American computer scientist

Peter A. Freeman is the founding dean of Georgia Tech's College of Computing, a position he held from 1990 to 2002. Freeman was assistant director of the National Science Foundation from 2002 to 2007.

Freeman has been emeritus dean of the Georgia Tech College of Computing since 2007. He is currently the director of the Washington Advisory Group. Freeman is a Fellow of the Institute of Electrical and Electronics Engineers, the Association for Computing Machinery, and the American Association for the Advancement of Science.

==Education==
Freeman received a Bachelor of Arts in physics and mathematics from Rice University in 1963, a Master of Arts in mathematics and psychology from the University of Texas at Austin in 1965, and a Ph.D. in computer science from Carnegie Mellon University in 1970.

==Early career==
After graduation from Carnegie Mellon, Freeman was a researcher, professor, and administrator at the University of California, Irvine's Department of Information & Computer Science from 1971 to 1987, where he focused on artificial intelligence and software engineering research, funded primarily by the National Science Foundation. Freeman is one of the founders of software engineering education, starting a course on the subject in 1974. During the course of his career at UC Irvine, Freeman also administered the undergraduate and graduate programs and served as the department chair.

In 1987, Freeman became the director of the National Science Foundation's Division of Computer and Computation Research; in this post, he managed about $20 million in grants each year, and helped develop the High Performance Computing and Communications program.

For a year after his post at NSF, Freeman served as a Visiting Distinguished Professor at George Mason University (1989–1990) to assist in the creation of a computing program at that university.

==Recent career==
From 1992 to 1995, Freeman became the chief information officer of the Georgia Institute of Technology, and oversaw their Office of Information Technology (OIT) as it prepared for the 1996 Summer Olympics. At the time, OIT had an annual budget of $10 million.

* What you need to do
[1] According to the biography of Peter A. Freeman, which degrees did he earn? Give the field, school, and year for each.
[2] Carry on the biography of Peter A. Freeman from the point where it stops.

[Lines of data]
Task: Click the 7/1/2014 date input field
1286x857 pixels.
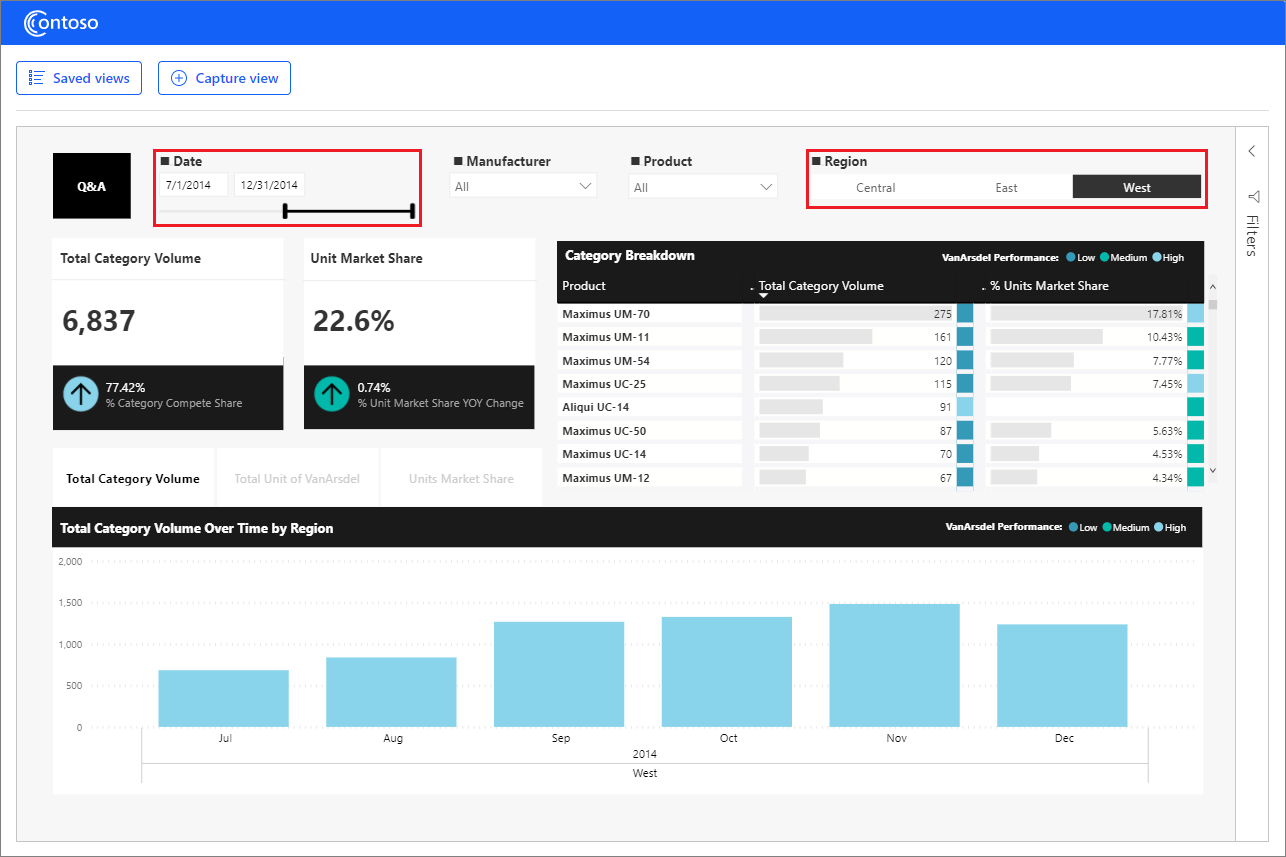Action: point(192,184)
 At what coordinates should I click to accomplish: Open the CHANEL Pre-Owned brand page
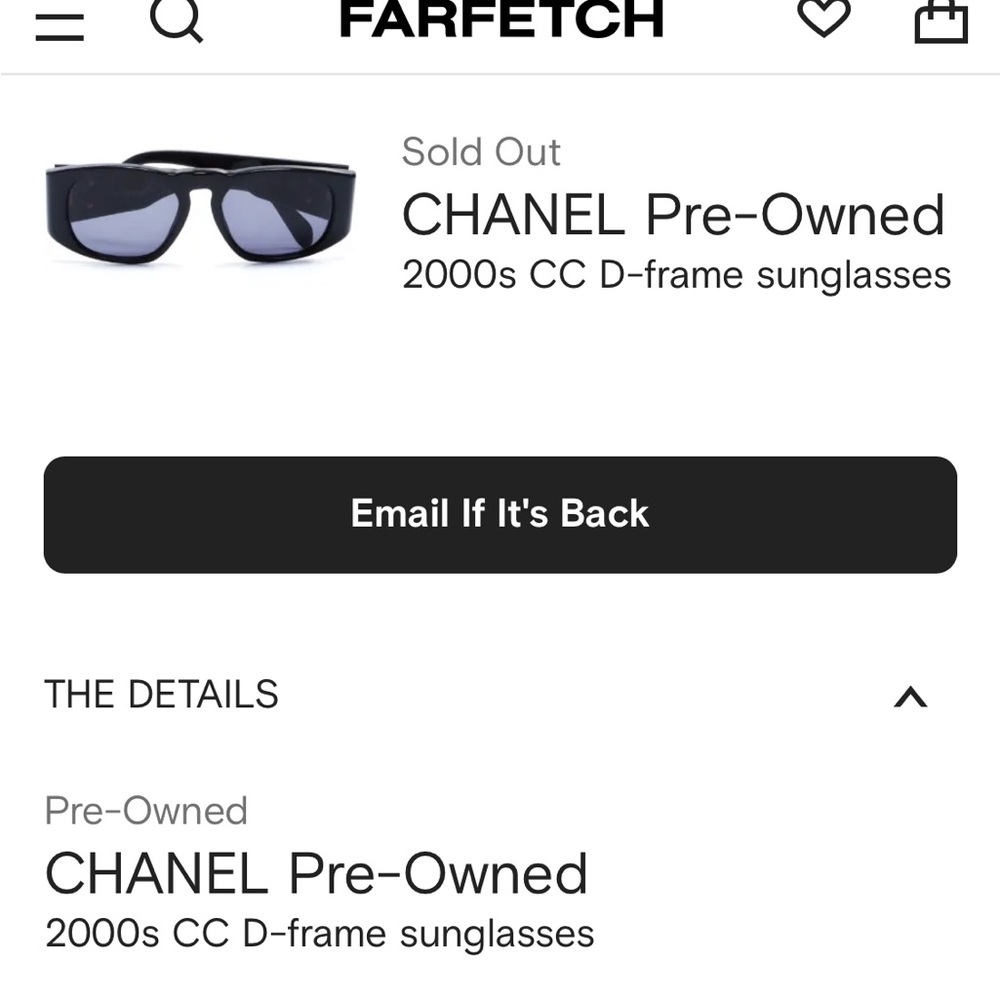coord(674,214)
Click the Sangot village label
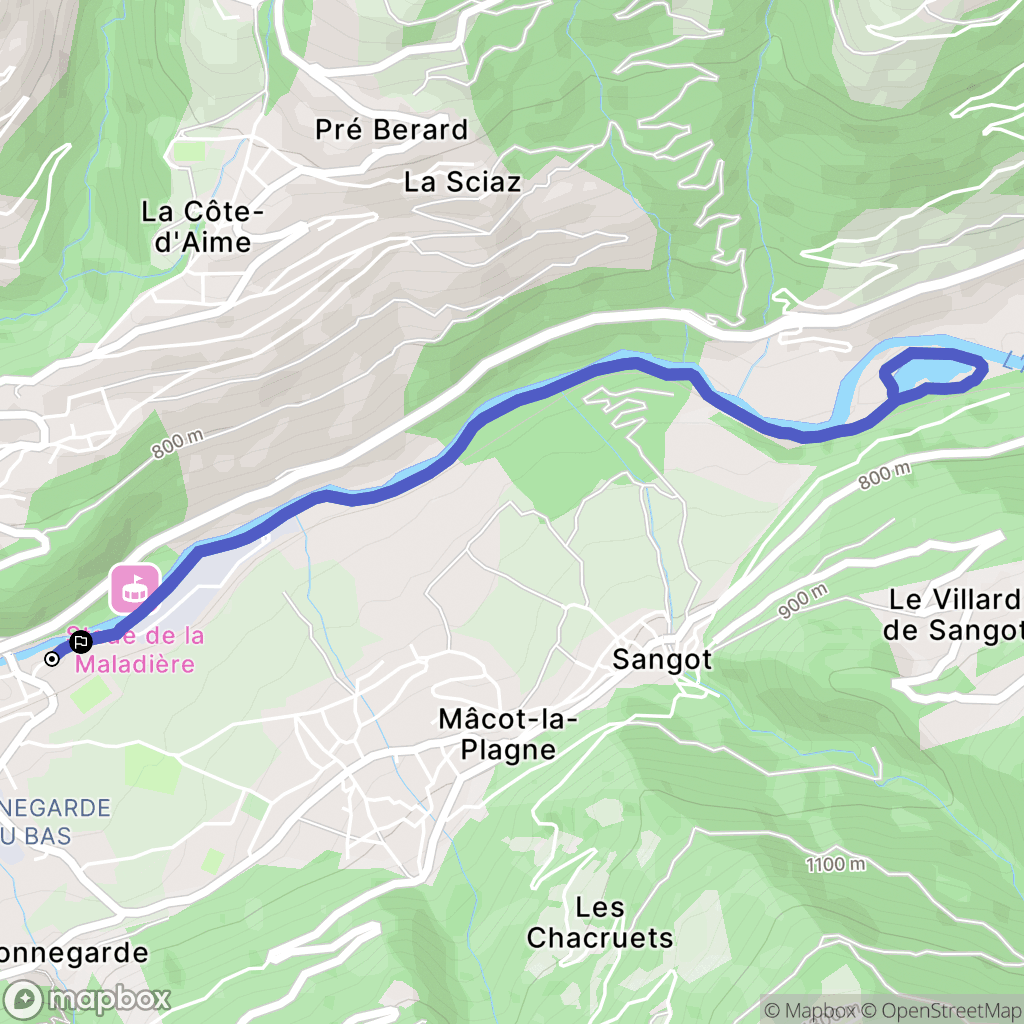 662,659
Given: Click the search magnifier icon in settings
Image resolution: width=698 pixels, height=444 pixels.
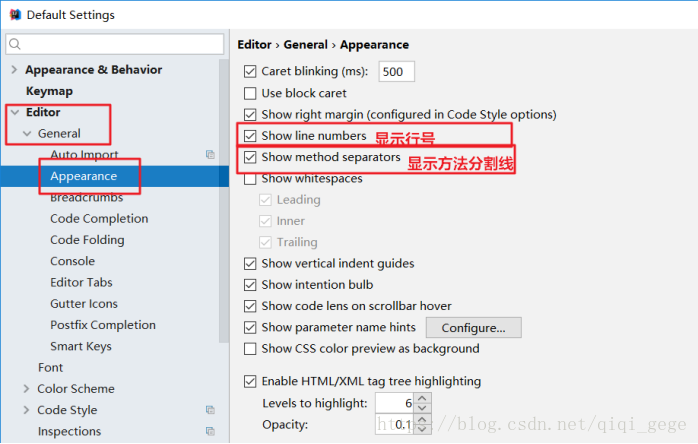Looking at the screenshot, I should tap(17, 44).
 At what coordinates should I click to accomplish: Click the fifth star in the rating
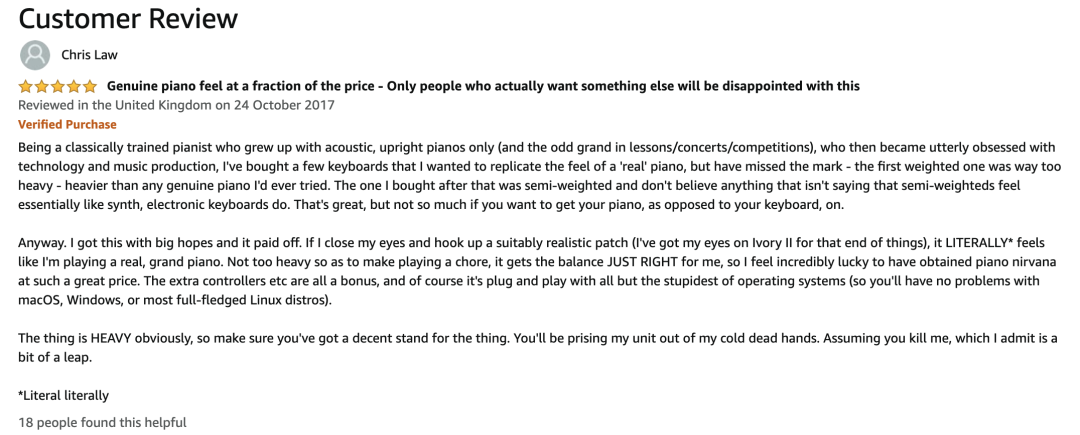tap(90, 87)
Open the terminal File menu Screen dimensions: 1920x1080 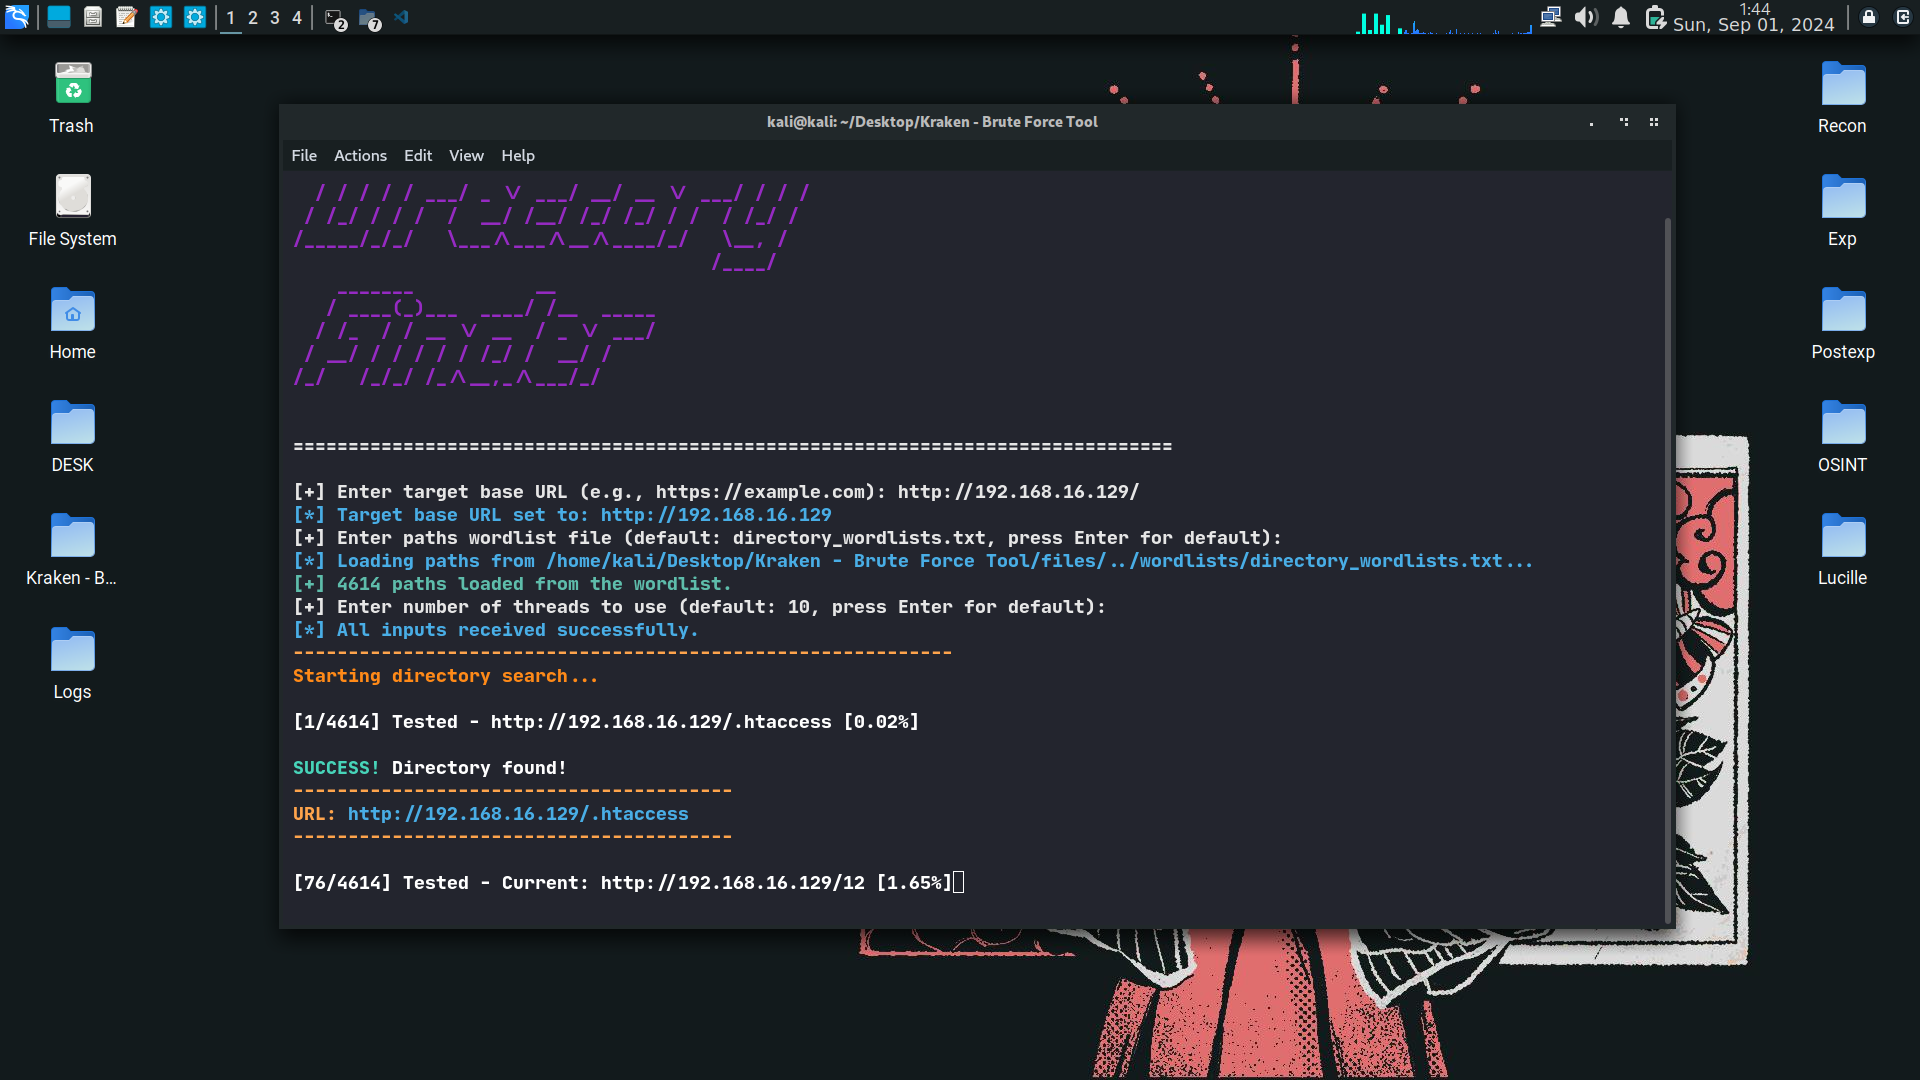pyautogui.click(x=304, y=155)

* Exercise results
[1]
- Bachelor of Arts in physics and mathematics, Rice University, 1963
- Master of Arts in mathematics and psychology, University of Texas at Austin, 1965
- Ph.D. in computer science, Carnegie Mellon University, 1970

[2]
When Georgia Tech was reorganized in 1988 under the administration of John Patrick Crecine (see History of Georgia Tech), the School of Information and Computer Science was promoted to college status, on the same administrative level as Georgia Tech's mainstay, the College of Engineering. Thus the Georgia Tech College of Computing was created. Freeman was selected as the college's founding dean and oversaw the program's transition and subsequent rapid growth; he would hold this post until 2002. Under his administration, the school added three research centers (including the Georgia Tech Information Security Center), increased research funding from $2 million annually to $10 million annually, hired 55 faculty members, and secured millions in funding for the construction of the College of Computing Building.

From 2002 to 2007 Freeman was held the position of Georgia Tech professor while he served as one of seven assistant directors of the National Science Foundation. At NSF, he led the $1 billion Information Technology Research program, helped form the GENI Project, led the Cyber-enabled Discovery and Innovation Initiative, and led initiatives to revitalize computer science education and attract minorities to computing.

In 2007, Freeman was named Emeritus Dean of the Georgia Tech College of Computing; in this position he consults with current administrators, faculty, and students; gives lectures and writes op-eds promoting issues in computer science.

Since 2007, Freeman has been the director of the Washington Advisory Group, where he advises on policy issues related to secondary education and research in STEM fields to companies, universities, governments, and non-profit organizations.